O que diz de Lisboa?
É fantástica. Temos concertos maravilhosos na Gulbenkian e no São Carlos e constantemente exposições. E o Porto também. Ambas têm esse dinamismo europeu, são oportunidades para absorver os aspetos culturais.
Na Tapada de Coelheiros o que faz mais?
É importante estar com o pessoal. Estamos a fazer um trabalho muito forte com a Universidade de Évora para recuperar o biomontado e a nossa floresta transformou-se num laboratório. Há gente da universidade a fazer um trabalho lindo com os pássaros para combater os insetos. Acho que é possível combater as pragas com métodos sustentáveis. Orgânicos.
E regressar ao Brasil? Está fora dos seus planos?
Da minha família só lá está a minha irmã, que cuida de uma propriedade que tenho no Brasil, por isso vou uma ou duas vezes por ano para a visitar e também para vender o vinho. Os meus filhos moram nos Estados Unidos, um em Boston, outro em Houston.
Os seus filhos interessam-se por a propriedade em Arraiolos?

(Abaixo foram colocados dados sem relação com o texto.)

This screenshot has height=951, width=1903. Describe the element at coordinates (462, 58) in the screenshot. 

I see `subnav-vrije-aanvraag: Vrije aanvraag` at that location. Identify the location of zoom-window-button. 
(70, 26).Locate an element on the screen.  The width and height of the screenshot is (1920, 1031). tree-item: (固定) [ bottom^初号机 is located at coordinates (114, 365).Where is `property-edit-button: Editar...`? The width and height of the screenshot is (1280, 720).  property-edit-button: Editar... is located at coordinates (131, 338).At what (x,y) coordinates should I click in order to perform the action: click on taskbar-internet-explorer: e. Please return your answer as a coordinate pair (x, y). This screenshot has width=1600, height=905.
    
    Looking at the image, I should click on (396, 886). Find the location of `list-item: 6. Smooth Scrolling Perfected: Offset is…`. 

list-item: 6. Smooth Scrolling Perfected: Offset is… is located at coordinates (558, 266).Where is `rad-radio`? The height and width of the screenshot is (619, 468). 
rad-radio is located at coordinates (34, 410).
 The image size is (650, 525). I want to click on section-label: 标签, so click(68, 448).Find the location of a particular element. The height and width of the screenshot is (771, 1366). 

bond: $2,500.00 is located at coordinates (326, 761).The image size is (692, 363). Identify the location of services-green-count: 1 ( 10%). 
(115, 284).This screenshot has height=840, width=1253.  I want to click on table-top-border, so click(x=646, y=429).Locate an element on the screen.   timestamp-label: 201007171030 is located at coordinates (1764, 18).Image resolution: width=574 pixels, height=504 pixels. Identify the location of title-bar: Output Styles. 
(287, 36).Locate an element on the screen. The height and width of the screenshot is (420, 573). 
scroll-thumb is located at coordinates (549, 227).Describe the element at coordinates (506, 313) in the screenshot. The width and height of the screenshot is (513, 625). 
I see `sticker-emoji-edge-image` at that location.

Estão encantados. Nós alternamos entre um Natal aqui e outro que ficam com a mãe. Vêm duas, três vezes por ano e um deles já fez o curso de sommelier, o WSET (Wine & Spirit Education Trust). E o outro, no Texas, ajuda a vender o vinho. Participam, mas é do ponto de vista de hobby. Um é engenheiro e o outro biólogo, contribuem para as mudanças na herdade, mas é importante seguirem a carreira deles.
A sua mulher também trabalha consigo?
A participação da Karin melhorou muito o nosso marketing. No início tínhamos uma loja e agora foi toda remodelada, comprámos três jipes e contratámos funcionários. As visitas não são baratas, mas estamos sempre ocupados com americanos, brasileiros, portugueses e muitos outros estrangeiros. O enoturismo está a ser extremamente importante e é a Karin que gere.